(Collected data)
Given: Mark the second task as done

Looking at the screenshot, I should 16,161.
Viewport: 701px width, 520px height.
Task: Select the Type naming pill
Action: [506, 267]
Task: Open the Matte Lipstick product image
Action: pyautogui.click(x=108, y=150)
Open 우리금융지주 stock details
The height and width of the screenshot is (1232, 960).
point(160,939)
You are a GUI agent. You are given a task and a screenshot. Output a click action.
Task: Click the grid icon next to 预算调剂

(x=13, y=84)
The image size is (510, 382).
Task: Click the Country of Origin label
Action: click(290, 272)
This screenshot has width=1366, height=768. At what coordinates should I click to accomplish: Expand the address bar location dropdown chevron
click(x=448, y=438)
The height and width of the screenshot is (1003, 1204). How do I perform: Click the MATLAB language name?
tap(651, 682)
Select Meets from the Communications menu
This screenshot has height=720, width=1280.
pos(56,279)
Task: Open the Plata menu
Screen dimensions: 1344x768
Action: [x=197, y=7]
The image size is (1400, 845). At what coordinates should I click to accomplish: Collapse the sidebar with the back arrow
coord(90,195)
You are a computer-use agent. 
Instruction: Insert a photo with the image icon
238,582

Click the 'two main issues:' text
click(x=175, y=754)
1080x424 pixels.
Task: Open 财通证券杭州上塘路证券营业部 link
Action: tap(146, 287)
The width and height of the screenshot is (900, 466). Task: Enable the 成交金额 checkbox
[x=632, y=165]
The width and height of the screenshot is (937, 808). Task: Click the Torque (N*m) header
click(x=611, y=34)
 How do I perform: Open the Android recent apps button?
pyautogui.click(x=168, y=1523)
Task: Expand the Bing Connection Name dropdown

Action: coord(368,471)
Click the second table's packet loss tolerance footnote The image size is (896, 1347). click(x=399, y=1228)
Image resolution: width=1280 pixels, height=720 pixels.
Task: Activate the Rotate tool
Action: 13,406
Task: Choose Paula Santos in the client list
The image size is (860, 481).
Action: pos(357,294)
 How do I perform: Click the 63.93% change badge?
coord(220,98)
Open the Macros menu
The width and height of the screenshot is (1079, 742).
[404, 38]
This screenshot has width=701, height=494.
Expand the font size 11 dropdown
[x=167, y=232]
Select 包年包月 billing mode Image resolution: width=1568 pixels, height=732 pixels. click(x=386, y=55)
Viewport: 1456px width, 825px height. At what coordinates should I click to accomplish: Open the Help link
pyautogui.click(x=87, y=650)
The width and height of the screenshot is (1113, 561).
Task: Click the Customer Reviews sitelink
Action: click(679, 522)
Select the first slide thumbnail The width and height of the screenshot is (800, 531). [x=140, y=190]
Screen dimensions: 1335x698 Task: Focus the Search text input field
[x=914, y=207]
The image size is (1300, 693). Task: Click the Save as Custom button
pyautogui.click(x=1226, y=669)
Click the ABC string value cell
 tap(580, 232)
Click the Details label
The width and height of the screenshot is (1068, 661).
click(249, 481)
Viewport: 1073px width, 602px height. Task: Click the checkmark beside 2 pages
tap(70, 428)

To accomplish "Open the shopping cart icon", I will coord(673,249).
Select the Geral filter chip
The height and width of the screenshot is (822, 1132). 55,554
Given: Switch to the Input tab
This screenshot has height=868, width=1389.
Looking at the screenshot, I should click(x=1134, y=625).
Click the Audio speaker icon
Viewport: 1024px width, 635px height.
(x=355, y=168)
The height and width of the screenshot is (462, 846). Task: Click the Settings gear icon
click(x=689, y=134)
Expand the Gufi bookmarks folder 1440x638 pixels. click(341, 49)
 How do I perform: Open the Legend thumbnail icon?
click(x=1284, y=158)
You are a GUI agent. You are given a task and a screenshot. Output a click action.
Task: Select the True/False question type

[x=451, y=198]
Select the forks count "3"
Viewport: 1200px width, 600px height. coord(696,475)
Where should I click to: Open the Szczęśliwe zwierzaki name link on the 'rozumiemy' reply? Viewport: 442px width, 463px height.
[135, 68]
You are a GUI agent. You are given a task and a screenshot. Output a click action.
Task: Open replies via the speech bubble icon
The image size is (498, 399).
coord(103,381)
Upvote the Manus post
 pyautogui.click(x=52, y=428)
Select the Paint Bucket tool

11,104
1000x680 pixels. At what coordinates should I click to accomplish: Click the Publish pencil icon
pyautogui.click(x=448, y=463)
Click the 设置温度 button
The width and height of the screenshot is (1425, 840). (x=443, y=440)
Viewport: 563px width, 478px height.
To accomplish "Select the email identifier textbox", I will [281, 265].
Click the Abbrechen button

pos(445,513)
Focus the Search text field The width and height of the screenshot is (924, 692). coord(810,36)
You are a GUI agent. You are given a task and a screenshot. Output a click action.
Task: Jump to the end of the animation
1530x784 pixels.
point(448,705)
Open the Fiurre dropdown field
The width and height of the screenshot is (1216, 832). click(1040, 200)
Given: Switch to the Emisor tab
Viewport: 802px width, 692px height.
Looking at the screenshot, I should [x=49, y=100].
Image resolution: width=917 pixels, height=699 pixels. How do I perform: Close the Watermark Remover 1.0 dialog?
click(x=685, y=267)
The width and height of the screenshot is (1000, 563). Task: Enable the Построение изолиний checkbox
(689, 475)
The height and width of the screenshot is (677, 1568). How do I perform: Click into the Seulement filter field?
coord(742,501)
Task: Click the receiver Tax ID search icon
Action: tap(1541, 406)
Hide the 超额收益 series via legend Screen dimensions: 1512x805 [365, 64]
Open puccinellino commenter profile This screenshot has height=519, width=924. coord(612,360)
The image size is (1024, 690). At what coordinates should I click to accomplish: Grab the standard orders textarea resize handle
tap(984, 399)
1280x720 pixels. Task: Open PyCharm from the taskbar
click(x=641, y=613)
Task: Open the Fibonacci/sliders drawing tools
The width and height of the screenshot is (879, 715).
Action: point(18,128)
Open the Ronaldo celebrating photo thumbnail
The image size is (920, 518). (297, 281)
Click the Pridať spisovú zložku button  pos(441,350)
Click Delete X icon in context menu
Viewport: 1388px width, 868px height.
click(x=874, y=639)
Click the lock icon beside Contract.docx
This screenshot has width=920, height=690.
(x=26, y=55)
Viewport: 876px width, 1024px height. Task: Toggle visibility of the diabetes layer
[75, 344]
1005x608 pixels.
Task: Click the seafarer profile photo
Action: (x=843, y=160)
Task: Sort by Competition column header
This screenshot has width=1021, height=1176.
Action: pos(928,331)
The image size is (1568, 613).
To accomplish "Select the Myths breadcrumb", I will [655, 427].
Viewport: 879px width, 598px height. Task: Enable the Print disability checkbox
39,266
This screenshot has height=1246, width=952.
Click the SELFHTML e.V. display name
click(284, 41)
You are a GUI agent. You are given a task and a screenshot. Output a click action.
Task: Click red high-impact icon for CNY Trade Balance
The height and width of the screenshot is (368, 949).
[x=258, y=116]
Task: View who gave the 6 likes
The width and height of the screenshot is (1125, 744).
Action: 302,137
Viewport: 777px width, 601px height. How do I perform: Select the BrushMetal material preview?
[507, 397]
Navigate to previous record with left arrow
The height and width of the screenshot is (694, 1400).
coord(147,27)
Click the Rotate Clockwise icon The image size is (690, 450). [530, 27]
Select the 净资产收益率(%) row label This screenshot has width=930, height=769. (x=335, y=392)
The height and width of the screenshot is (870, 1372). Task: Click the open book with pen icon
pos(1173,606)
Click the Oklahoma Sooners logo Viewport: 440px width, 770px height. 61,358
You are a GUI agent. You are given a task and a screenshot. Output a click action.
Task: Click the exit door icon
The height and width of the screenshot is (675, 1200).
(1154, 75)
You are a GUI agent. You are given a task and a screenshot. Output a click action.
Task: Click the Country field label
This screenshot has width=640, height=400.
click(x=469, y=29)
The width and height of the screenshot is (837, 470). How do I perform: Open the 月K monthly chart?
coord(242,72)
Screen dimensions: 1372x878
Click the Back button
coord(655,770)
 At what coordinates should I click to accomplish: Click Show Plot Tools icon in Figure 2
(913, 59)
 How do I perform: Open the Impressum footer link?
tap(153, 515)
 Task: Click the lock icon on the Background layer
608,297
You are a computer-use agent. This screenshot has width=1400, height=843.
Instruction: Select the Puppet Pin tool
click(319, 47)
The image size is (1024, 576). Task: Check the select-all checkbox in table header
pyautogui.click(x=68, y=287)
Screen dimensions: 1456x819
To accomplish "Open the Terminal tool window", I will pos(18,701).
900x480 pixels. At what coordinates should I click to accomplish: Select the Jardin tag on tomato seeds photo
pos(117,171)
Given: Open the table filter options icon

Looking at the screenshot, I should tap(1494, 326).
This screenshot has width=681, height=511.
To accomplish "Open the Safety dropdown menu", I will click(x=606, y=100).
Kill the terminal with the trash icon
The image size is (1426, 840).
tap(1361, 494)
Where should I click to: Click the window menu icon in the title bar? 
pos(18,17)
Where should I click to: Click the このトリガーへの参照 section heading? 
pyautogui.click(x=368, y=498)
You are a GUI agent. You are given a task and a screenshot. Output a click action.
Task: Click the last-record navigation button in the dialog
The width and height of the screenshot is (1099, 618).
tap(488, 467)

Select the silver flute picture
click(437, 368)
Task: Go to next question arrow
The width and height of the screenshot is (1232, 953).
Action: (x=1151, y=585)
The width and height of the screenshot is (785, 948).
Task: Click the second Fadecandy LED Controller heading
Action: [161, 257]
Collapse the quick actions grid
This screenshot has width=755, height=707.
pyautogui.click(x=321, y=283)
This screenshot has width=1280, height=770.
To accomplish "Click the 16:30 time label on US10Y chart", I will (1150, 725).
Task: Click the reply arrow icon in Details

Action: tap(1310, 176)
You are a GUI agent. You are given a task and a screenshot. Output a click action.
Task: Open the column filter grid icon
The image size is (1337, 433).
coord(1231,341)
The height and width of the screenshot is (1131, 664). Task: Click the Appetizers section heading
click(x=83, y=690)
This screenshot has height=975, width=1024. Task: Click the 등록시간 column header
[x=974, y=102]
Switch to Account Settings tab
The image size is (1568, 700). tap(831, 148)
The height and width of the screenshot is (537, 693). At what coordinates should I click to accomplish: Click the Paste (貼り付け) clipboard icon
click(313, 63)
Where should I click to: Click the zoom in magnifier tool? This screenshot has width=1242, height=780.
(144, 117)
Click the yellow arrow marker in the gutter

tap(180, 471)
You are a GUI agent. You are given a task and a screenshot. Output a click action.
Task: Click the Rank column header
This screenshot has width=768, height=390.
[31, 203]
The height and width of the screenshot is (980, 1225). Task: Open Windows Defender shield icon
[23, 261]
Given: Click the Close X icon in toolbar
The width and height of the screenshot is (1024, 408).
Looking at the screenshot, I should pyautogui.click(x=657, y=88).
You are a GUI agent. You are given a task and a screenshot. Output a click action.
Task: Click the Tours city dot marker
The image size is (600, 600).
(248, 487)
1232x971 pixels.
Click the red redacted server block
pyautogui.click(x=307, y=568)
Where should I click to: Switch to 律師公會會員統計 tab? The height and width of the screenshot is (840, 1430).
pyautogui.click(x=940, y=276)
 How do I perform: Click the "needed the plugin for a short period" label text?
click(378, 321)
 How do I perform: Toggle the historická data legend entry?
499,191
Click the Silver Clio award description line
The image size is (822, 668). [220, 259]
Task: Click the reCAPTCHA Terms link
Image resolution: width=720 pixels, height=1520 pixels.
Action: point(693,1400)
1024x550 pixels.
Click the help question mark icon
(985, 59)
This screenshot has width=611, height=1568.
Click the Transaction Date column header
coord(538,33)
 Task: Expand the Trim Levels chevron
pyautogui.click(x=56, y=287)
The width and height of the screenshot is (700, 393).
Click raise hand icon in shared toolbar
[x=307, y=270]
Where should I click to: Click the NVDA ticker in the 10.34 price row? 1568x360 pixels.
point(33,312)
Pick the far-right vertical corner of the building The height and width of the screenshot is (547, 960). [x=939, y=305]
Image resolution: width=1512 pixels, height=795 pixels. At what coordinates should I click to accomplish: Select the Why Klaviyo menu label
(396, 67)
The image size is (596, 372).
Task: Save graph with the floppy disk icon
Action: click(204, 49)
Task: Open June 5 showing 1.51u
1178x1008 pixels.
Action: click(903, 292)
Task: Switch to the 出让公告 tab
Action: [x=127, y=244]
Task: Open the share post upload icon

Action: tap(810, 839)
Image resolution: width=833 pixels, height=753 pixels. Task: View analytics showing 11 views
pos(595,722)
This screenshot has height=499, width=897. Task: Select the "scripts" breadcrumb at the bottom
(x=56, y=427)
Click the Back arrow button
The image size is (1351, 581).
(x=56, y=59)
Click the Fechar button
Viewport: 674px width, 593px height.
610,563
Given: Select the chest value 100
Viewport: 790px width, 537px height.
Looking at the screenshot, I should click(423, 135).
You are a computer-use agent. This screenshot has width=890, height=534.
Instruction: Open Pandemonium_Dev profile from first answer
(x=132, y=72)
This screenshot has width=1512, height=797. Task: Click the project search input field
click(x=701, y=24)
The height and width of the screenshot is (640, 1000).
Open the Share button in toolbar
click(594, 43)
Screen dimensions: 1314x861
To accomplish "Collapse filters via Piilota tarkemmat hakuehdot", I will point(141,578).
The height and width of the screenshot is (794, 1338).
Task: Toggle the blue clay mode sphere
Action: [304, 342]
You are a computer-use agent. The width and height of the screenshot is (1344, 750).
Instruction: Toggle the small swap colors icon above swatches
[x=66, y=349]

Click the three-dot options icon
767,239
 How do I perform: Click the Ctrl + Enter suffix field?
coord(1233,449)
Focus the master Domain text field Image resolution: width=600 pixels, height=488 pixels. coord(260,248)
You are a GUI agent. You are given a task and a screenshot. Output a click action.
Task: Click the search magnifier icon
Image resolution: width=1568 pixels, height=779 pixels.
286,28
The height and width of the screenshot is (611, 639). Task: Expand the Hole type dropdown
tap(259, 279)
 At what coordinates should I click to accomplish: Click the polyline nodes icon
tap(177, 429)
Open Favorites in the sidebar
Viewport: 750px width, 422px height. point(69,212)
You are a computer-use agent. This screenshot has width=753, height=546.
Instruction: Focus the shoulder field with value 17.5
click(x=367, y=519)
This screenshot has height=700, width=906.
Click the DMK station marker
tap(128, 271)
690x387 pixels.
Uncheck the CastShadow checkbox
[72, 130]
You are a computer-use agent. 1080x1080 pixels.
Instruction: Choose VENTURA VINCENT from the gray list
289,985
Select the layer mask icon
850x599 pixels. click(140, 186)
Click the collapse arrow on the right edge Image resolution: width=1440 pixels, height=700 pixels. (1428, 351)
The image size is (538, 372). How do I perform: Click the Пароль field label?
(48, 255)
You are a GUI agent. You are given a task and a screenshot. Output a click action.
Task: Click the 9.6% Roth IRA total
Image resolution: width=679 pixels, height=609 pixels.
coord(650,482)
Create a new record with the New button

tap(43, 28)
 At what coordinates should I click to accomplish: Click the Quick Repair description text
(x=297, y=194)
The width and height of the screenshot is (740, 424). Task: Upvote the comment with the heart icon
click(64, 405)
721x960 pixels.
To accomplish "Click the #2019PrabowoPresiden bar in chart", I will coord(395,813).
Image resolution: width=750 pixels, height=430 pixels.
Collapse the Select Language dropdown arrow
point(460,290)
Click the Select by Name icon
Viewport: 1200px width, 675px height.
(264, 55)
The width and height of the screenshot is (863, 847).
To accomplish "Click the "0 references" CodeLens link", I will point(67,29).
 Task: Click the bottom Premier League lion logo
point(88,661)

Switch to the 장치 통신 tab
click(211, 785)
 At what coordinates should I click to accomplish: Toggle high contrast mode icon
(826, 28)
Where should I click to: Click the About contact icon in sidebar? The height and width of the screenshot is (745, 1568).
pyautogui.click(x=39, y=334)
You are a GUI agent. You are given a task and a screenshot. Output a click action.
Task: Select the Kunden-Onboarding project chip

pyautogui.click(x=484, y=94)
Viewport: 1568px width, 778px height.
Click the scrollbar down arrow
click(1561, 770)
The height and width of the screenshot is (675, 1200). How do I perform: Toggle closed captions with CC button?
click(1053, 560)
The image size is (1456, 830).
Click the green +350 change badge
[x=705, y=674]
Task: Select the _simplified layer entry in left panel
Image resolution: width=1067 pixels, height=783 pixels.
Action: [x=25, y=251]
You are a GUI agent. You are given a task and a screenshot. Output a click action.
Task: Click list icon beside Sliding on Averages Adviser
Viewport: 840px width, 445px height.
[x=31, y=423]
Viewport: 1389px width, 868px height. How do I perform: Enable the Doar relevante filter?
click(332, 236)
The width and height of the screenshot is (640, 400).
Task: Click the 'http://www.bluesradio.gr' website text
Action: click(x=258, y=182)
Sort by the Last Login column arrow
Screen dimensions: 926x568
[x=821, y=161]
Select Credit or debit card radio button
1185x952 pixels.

Brief => Given the records above, return exactly the lines starting at the line containing "Open the Fiurre dropdown field" and ending at the line containing "Task: Open the Fibonacci/sliders", including both.

Task answer =>
Open the Fiurre dropdown field
The width and height of the screenshot is (1216, 832). click(1040, 200)
Given: Switch to the Emisor tab
Viewport: 802px width, 692px height.
Looking at the screenshot, I should [x=49, y=100].
Image resolution: width=917 pixels, height=699 pixels. How do I perform: Close the Watermark Remover 1.0 dialog?
click(x=685, y=267)
The width and height of the screenshot is (1000, 563). Task: Enable the Построение изолиний checkbox
(689, 475)
The height and width of the screenshot is (677, 1568). How do I perform: Click into the Seulement filter field?
coord(742,501)
Task: Click the receiver Tax ID search icon
Action: tap(1541, 406)
Hide the 超额收益 series via legend Screen dimensions: 1512x805 [365, 64]
Open puccinellino commenter profile This screenshot has height=519, width=924. coord(612,360)
The image size is (1024, 690). At what coordinates should I click to accomplish: Grab the standard orders textarea resize handle
tap(984, 399)
1280x720 pixels. Task: Open PyCharm from the taskbar
click(x=641, y=613)
Task: Open the Fibonacci/sliders drawing tools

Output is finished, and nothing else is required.